[start of INFORMATION SUPPLIED]

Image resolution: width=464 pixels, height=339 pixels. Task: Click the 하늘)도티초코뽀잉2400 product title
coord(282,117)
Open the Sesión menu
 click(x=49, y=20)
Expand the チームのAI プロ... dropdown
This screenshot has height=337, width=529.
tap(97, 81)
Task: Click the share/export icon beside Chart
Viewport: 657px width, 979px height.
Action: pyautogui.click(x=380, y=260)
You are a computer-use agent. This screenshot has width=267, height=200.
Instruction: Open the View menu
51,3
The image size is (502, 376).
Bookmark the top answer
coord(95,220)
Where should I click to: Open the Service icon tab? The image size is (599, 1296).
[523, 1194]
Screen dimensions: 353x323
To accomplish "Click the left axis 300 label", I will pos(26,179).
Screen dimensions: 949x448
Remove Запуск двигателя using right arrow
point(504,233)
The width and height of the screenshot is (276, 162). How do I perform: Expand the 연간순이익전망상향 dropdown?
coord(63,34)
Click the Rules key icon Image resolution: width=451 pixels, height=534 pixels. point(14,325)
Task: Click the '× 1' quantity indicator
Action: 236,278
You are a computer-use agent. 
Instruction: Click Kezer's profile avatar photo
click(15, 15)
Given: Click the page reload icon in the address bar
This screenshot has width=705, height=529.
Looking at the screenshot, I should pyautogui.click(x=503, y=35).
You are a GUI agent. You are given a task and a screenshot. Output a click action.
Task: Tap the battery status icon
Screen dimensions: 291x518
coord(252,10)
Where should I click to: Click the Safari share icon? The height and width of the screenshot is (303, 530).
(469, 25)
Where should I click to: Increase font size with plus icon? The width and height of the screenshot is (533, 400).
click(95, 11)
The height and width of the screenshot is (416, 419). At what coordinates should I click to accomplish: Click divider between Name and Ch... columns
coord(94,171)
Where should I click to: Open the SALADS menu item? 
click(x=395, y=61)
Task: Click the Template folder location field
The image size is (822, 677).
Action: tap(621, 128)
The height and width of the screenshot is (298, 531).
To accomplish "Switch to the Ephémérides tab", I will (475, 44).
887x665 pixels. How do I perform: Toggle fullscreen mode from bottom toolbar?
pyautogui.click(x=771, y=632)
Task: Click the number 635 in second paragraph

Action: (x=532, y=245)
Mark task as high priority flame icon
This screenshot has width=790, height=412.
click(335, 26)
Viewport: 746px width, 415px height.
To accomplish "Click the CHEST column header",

[end of INFORMATION SUPPLIED]

→ **TO BE DONE**
Convert every line above into a Markdown table with the columns Number and Text, giving each line a sequential number and skipping blank lines.

→ **RESPONSE BELOW**
| Number | Text |
|---|---|
| 1 | Image resolution: width=464 pixels, height=339 pixels. Task: Click the 하늘)도티초코뽀잉2400 product title |
| 2 | coord(282,117) |
| 3 | Open the Sesión menu |
| 4 |  click(x=49, y=20) |
| 5 | Expand the チームのAI プロ... dropdown |
| 6 | This screenshot has height=337, width=529. |
| 7 | tap(97, 81) |
| 8 | Task: Click the share/export icon beside Chart |
| 9 | Viewport: 657px width, 979px height. |
| 10 | Action: pyautogui.click(x=380, y=260) |
| 11 | You are a computer-use agent. This screenshot has width=267, height=200. |
| 12 | Instruction: Open the View menu |
| 13 | 51,3 |
| 14 | The image size is (502, 376). |
| 15 | Bookmark the top answer |
| 16 | coord(95,220) |
| 17 | Where should I click to: Open the Service icon tab? The image size is (599, 1296). |
| 18 | [523, 1194] |
| 19 | Screen dimensions: 353x323 |
| 20 | To accomplish "Click the left axis 300 label", I will pos(26,179). |
| 21 | Screen dimensions: 949x448 |
| 22 | Remove Запуск двигателя using right arrow |
| 23 | point(504,233) |
| 24 | The width and height of the screenshot is (276, 162). How do I perform: Expand the 연간순이익전망상향 dropdown? |
| 25 | coord(63,34) |
| 26 | Click the Rules key icon Image resolution: width=451 pixels, height=534 pixels. point(14,325) |
| 27 | Task: Click the '× 1' quantity indicator |
| 28 | Action: 236,278 |
| 29 | You are a computer-use agent.  |
| 30 | Instruction: Click Kezer's profile avatar photo |
| 31 | click(15, 15) |
| 32 | Given: Click the page reload icon in the address bar |
| 33 | This screenshot has width=705, height=529. |
| 34 | Looking at the screenshot, I should pyautogui.click(x=503, y=35). |
| 35 | You are a GUI agent. You are given a task and a screenshot. Output a click action. |
| 36 | Task: Tap the battery status icon |
| 37 | Screen dimensions: 291x518 |
| 38 | coord(252,10) |
| 39 | Where should I click to: Click the Safari share icon? The height and width of the screenshot is (303, 530). |
| 40 | (469, 25) |
| 41 | Where should I click to: Increase font size with plus icon? The width and height of the screenshot is (533, 400). |
| 42 | click(95, 11) |
| 43 | The height and width of the screenshot is (416, 419). At what coordinates should I click to accomplish: Click divider between Name and Ch... columns |
| 44 | coord(94,171) |
| 45 | Where should I click to: Open the SALADS menu item?  |
| 46 | click(x=395, y=61) |
| 47 | Task: Click the Template folder location field |
| 48 | The image size is (822, 677). |
| 49 | Action: tap(621, 128) |
| 50 | The height and width of the screenshot is (298, 531). |
| 51 | To accomplish "Switch to the Ephémérides tab", I will (475, 44). |
| 52 | 887x665 pixels. How do I perform: Toggle fullscreen mode from bottom toolbar? |
| 53 | pyautogui.click(x=771, y=632) |
| 54 | Task: Click the number 635 in second paragraph |
| 55 | Action: (x=532, y=245) |
| 56 | Mark task as high priority flame icon |
| 57 | This screenshot has width=790, height=412. |
| 58 | click(335, 26) |
| 59 | Viewport: 746px width, 415px height. |
| 60 | To accomplish "Click the CHEST column header", |